According to a survey by the medical society, which polled 498 doctors, 28 percent of internists and 26 percent of family physicians said they already are not accepting new patients.
Additionally, new patients have to wait an average of 18 days for a routine office visit, while existing patients have to wait 16 days to see a pediatrician or 15 days for an internist.
The results confirm Connecticut’s primary-care capacity is already stretched thin.
The addition of thousands of newly insured patients will make the problem worse, especially in rural areas, if structural issues are not addressed, officials said.
“A lot of people think they may have access, but they are not going to be able to find a physician to take care of them,” said Dr. Douglas Gerard, an internist who runs a one-man shop in New Hartford. “They are increasing the demand side of patients, but didn’t increase the supply side of physicians.”
Gerard, who is the only practicing doctor in town, said he already has about 2,200 patients, with little to no room to add more. He typically sees about 15 to 20 patients a day, each for 15 to 45 minutes. He said he hasn’t been able to take on a new Medicare patient in at least three years and he’s stopped seeing Medicaid patients because of the poor reimbursement schedule.
The only way he’ll be able to see new people is if he shortens visit times, something he’s not willing to do.
“I don’t have room for more than I’m already seeing now,” Gerard said.
In Hartford County, it’s estimated that 13.4 percent of the 544,000 individuals between the ages of 18 to 64 are uninsured. Most of them are expected to get coverage under both state and federal health care reform initiatives, according to Matthew Katz executive vice president of the state medical society.
That means of the approximately 531 physicians in the region that currently provide primary care, they will each need to add at least 137 new patients. But since nearly 23 percent of those doctors aren’t adding patients, the average physician that is would need to add 179 patients.
In Litchfield and Tolland counties, there will be an average of 283 and 424 new patients per doctor respectively.
The average Connecticut doctor has about 2,000 to 2,500 patients, Katz said.

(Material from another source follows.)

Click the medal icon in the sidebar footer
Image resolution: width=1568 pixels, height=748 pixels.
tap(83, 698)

The primary care shortage is a result of many factors, Katz said. Fewer medical students are going into the field because primary care doctors are paid less than specialists. The huge debt load medical students carry after they graduate adds pressure to go into the highest paying practice areas.

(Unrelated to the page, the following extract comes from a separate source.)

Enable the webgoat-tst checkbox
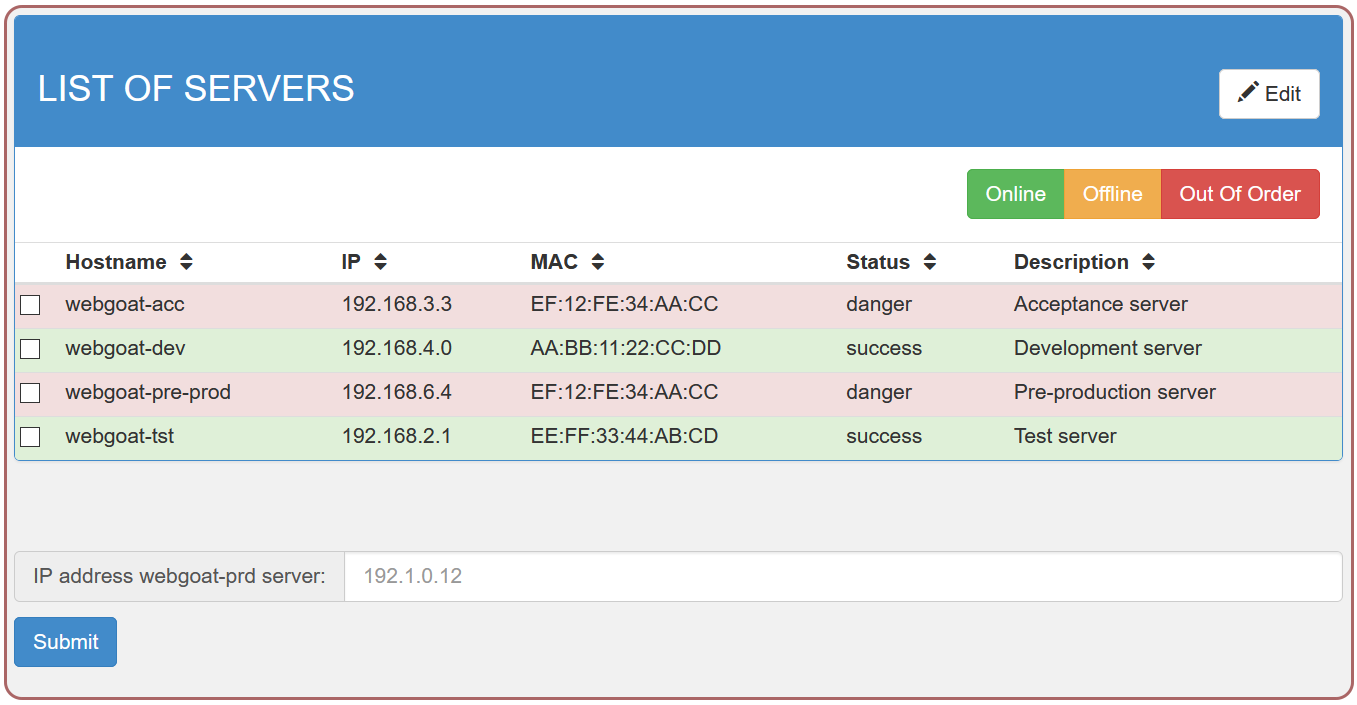1357x705 pixels. click(31, 437)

Katz said there are also relatively few health insurers in the Connecticut market, putting physicians at a disadvantage in terms of trying to negotiate better fee schedules.
Medical liability is also a huge problem. Katz said Connecticut has some of the highest liability rates in the country because the state has failed to tackle tort reform in any meaningful way, leading to defensive medicine practices by physicians who are forced to pay huge insurance premiums.
Gerard said he pays about $20,000 annually for his medical liability coverage.
Primary care doctors also say they are drowning in paperwork. In many cases physicians are forced to hire more administrative assistants than clinicians.
About 25 percent of family physicians and 22 percent of internists surveyed by the medical society said they were contemplating a career change because of the practice environment in Connecticut.
Katz said his organization is urging lawmakers to adopt a loan forgiveness program for primary care physicians who agree to practice in Connecticut. He also said tort reform needs to be tackled as soon as possible to ensure that frivolous claims get thrown out quicker.
Ellen Andrews, the executive director of the Connecticut Health Policy Project, is also a member of the Sustinet board’s work force task force, which is exploring ways to fix the medical personnel shortage in the state.
The board was created last year as part of the passage of the Sustinet bill, which aims to create universal health care in Connecticut. Members haven’t reached a consensus yet, but are considering multiple ideas. They are supposed to present their findings to lawmakers in July.
Ideas being discussed include establishing scholarships for those seeking a career in primary care, instead of a loan forgiveness program. The idea, Andrews said, would be to provide students money upfront.
There may also be an attempt to encourage physicians to join larger practices so they can share administrative burdens.
Gerard, for example, is a member of Collins Medical Associates, an organization affiliated with St. Francis Hospital, which is in charge of doing his administrative chores like handling billings.
Andrews noted that provisions in the federal health care reform law could help with some of Connecticut’s problems.
Beginning in 2011, for example, primary care providers will be eligible for a 10 percent Medicare bonus payment, and starting in 2013 and 2014, Medicaid payments for all primary care service will be brought up to equal Medicare payment rates.
The state will also need to go after money set aside in the health care law for pilot projects that aim to increase the ranks of physicians and other medical care providers, Andrews said, because nurses and pharmacists are in short supply too.